╭─ Given text
As I read this thread, I am taken with the extent to which I've become a needy pile of jello. I can't tell you how much I appreciate the sound and deserved drubbing many of you have given me. That said, you have also offered some wonderful suggestions and examples, and I promise you they were not offered in vain.

I truly appreciate your making me feel accountable.....I'm feeling accountable to the group (which I really, really appreciate), and feeling, importantly, more and more accountable to myself. 

Octillo, I absolutely will get out of child mode. Pronto And as for the boy's age, he's 13, 5'10" tall and a basketball player.

CynthiaDe, I'm heading to work out later tonite.

MEM, your posts are incredibly helpful to me

Catherine, I'm watching the TED video right now.


----------



## mr hillbilly

TJB

I think you are doing your best and are being very brave. I'm not too different from you and my situation has a few parallels but I'm too chicken to post my story and ask for advice. Keep it up and follow the advice here...I think it's spot on.


----------



## Deejo

I do appreciate that you have the courage to post what is going on and your response to it.

We can most certainly keep doing this.

Or you can try something different. Let's face it, you truly have nothing to lose and everything to gain.

Stop focusing on HER. Don't wonder what she's thinking, how she's feeling, or what the hell her motivation was for doing or not doing that thing that you now can't seem to get your mind off of.

Focus on YOU. Think about why you feel the way you do based upon an action, perception or response on her part.

Your response of "That's fine I didn't want anything ..." Classic NG passive aggression. Point of fact, HER response to your behavior was perfect. 

I've said this many times before, when it comes to try to kill your inner Nice Guy; if you fundamentally like who you are, how you behave, the choices you make, and the outcomes that result, then you should stop listening to anyone here. I'm not kidding.

The change in your posts that I would like to see, is much less of a focus on her, what she does, and how she behaves, and much more of a focus on you, and how you feel or respond.

The change here has to be you. Your change in turn can be the catalyst for hers. But we, nor you, can directly do a blessed thing about how she chooses to behave and what she is comfortable with.

You need to be the engine rather than the tail-pipe.

Monitor yourself and your feelings, rather than making it about her.


----------



## TheJourneyBegins

Deejo said:


> I do appreciate that you have the courage to post what is going on and your response to it.
> 
> We can most certainly keep doing this.
> 
> Or you can try something different. Let's face it, you truly have nothing to lose and everything to gain.
╰─
╭─ Records for the exercise
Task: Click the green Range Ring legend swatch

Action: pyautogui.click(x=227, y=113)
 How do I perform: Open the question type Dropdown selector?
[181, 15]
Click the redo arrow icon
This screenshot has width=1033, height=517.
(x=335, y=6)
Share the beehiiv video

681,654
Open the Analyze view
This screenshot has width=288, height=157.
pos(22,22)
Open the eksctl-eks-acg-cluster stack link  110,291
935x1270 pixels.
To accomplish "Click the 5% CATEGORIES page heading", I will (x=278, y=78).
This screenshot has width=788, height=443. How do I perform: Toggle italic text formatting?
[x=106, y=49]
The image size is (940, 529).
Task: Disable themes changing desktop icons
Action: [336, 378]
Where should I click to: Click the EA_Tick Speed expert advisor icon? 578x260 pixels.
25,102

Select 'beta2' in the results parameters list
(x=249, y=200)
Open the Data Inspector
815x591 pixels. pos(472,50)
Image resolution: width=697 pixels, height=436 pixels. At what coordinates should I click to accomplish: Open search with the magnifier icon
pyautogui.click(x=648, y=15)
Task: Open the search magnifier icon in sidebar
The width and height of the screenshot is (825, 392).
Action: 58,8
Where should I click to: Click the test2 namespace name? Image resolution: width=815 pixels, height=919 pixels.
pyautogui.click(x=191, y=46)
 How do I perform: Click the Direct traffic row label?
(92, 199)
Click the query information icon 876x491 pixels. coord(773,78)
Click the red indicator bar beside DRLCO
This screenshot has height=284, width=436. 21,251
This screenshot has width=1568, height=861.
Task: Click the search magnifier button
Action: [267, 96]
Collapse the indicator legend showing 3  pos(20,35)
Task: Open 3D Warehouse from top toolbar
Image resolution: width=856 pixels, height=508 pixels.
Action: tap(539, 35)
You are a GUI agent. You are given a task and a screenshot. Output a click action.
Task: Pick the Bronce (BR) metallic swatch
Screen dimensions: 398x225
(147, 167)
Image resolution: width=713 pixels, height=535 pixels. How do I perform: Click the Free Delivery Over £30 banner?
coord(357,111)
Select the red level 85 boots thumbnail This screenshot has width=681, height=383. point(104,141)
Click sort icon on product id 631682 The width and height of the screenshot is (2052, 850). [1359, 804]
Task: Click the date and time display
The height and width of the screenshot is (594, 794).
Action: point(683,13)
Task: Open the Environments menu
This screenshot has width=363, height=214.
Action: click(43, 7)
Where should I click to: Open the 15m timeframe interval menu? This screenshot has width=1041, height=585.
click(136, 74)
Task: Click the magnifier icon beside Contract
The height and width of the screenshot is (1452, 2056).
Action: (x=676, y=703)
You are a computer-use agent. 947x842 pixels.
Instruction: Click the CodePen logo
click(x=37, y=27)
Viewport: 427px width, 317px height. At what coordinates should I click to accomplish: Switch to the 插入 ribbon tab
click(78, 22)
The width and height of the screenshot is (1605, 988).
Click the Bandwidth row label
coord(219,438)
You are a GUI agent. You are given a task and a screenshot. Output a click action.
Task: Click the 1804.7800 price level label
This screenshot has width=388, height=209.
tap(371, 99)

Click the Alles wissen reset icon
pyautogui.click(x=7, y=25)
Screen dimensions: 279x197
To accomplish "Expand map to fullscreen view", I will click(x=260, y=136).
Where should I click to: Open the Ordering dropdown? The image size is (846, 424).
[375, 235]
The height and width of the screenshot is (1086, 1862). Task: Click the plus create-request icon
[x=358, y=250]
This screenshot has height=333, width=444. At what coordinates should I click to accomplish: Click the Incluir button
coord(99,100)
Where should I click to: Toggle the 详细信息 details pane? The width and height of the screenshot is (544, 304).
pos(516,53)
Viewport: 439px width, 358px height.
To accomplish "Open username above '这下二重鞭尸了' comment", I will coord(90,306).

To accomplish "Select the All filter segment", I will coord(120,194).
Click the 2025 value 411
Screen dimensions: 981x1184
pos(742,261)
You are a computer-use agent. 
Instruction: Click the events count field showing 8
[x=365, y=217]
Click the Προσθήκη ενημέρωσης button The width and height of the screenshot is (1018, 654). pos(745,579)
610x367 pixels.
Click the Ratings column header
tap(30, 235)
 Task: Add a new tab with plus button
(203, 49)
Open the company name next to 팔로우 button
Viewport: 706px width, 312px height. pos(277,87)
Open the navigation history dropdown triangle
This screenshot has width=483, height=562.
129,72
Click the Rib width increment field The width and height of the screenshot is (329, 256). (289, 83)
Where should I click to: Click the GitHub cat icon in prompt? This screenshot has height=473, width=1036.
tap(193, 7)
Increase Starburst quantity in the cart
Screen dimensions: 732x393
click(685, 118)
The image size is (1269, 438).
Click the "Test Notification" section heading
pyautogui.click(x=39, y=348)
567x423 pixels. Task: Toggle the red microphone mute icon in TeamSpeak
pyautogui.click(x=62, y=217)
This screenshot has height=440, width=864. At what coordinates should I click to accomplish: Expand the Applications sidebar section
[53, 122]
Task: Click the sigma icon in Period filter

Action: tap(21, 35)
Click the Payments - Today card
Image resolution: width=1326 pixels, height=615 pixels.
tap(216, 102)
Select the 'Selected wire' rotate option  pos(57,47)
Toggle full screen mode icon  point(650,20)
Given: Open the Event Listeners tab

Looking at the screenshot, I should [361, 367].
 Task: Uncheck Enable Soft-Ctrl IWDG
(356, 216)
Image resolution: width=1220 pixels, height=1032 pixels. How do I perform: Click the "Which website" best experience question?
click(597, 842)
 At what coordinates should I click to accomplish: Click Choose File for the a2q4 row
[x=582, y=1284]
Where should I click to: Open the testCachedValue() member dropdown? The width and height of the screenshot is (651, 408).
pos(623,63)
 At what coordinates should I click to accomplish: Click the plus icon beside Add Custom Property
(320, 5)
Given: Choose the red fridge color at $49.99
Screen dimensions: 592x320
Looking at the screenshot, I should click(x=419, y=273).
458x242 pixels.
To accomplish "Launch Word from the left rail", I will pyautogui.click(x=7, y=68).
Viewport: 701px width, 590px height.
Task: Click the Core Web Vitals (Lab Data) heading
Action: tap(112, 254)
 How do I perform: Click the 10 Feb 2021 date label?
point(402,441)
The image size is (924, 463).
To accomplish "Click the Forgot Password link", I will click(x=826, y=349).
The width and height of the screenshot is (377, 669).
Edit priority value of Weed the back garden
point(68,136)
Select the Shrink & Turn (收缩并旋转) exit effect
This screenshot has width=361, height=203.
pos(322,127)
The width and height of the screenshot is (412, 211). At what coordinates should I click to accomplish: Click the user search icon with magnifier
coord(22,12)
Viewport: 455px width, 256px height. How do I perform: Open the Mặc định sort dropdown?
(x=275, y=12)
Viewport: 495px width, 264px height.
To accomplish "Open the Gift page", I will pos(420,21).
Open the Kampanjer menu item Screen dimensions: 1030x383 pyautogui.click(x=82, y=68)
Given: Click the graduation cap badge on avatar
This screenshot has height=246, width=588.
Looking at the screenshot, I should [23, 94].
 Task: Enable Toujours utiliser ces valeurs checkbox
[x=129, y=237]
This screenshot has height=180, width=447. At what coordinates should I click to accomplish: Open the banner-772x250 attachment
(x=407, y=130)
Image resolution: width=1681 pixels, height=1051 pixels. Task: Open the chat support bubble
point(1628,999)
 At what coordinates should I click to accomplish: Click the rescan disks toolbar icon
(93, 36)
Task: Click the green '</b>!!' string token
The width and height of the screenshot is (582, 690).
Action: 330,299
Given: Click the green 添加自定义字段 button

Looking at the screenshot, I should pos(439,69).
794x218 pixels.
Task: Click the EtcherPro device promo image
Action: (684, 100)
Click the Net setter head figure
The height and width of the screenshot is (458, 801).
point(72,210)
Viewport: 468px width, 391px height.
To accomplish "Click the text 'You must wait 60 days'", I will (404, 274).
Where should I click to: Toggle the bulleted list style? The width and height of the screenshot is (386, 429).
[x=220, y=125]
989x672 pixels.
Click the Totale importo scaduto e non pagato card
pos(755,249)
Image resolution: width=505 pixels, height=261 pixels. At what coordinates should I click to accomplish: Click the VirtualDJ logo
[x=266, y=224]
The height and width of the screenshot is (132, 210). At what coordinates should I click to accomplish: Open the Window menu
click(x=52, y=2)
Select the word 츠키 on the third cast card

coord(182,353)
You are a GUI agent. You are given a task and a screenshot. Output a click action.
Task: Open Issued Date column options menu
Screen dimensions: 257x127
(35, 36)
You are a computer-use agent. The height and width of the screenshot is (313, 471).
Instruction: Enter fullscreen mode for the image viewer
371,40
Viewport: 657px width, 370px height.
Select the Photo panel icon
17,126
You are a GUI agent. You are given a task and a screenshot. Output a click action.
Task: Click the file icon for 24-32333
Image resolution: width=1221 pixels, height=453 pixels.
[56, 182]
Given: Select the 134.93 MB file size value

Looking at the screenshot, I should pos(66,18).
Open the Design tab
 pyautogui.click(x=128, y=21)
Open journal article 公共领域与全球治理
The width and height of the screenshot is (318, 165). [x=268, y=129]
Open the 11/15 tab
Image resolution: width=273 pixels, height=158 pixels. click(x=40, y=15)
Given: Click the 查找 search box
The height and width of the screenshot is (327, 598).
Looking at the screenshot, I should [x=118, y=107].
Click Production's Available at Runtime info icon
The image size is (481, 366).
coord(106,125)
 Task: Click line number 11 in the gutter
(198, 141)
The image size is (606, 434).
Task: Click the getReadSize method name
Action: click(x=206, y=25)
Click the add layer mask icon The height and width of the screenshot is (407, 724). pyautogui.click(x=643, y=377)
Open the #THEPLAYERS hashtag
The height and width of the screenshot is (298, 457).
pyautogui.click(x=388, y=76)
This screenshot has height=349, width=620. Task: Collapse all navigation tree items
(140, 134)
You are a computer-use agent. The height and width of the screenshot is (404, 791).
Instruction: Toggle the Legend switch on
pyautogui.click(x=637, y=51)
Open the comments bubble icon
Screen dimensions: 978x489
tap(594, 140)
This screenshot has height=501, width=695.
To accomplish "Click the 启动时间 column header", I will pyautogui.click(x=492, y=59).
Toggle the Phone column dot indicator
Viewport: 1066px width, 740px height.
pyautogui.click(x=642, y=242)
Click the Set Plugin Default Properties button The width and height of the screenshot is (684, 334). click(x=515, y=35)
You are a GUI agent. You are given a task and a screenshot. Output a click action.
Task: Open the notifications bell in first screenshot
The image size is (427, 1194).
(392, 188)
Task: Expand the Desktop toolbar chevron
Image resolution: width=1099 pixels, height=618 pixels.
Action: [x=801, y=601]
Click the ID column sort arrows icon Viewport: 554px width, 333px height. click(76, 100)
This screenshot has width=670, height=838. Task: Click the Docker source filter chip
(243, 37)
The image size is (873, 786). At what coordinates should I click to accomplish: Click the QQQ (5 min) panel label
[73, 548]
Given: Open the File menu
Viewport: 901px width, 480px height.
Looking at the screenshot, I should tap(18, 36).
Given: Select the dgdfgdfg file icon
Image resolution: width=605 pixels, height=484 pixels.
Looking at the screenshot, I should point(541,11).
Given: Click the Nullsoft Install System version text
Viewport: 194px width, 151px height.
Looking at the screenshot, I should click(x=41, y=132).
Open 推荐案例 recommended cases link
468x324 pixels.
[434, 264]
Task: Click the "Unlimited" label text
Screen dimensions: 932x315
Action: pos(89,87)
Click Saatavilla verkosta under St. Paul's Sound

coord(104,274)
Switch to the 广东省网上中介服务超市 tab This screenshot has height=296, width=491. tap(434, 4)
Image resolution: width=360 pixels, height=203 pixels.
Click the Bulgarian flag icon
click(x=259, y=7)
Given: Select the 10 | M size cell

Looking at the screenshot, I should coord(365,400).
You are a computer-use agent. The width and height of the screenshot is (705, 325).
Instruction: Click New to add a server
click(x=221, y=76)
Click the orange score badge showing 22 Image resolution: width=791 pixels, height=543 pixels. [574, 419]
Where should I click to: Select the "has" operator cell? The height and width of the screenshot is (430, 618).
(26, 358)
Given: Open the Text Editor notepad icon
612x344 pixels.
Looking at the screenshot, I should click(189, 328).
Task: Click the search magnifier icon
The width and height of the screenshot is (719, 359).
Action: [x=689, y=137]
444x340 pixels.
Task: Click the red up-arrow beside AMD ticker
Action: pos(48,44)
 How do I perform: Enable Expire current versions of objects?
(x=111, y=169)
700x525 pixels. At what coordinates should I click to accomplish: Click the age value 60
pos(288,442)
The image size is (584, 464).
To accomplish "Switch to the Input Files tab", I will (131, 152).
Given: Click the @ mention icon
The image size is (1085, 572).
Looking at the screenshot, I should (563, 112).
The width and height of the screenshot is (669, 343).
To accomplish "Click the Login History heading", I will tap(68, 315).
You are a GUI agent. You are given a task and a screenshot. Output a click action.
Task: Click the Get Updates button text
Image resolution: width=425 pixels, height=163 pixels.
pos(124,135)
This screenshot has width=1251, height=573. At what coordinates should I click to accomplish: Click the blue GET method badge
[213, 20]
╰─
## [Instructions]
**A.** Print the part of the forum thread starting with "Your response of" and going on through "feel or respond.".
**B.** Output the lines of the listing starting with the line with "Click the orange" and going on through the end of the listing, reproducing them without any changes.
The listing is unrelated to the forum thread.

## [Answers below]
**A.**
Your response of "That's fine I didn't want anything ..." Classic NG passive aggression. Point of fact, HER response to your behavior was perfect. 

I've said this many times before, when it comes to try to kill your inner Nice Guy; if you fundamentally like who you are, how you behave, the choices you make, and the outcomes that result, then you should stop listening to anyone here. I'm not kidding.

The change in your posts that I would like to see, is much less of a focus on her, what she does, and how she behaves, and much more of a focus on you, and how you feel or respond.

**B.**
Click the orange score badge showing 22 Image resolution: width=791 pixels, height=543 pixels. [574, 419]
Where should I click to: Select the "has" operator cell? The height and width of the screenshot is (430, 618).
(26, 358)
Given: Open the Text Editor notepad icon
612x344 pixels.
Looking at the screenshot, I should click(189, 328).
Task: Click the search magnifier icon
The width and height of the screenshot is (719, 359).
Action: [x=689, y=137]
444x340 pixels.
Task: Click the red up-arrow beside AMD ticker
Action: pos(48,44)
 How do I perform: Enable Expire current versions of objects?
(x=111, y=169)
700x525 pixels. At what coordinates should I click to accomplish: Click the age value 60
pos(288,442)
The image size is (584, 464).
To accomplish "Switch to the Input Files tab", I will (131, 152).
Given: Click the @ mention icon
The image size is (1085, 572).
Looking at the screenshot, I should (563, 112).
The width and height of the screenshot is (669, 343).
To accomplish "Click the Login History heading", I will tap(68, 315).
You are a GUI agent. You are given a task and a screenshot. Output a click action.
Task: Click the Get Updates button text
Image resolution: width=425 pixels, height=163 pixels.
pos(124,135)
This screenshot has width=1251, height=573. At what coordinates should I click to accomplish: Click the blue GET method badge
[213, 20]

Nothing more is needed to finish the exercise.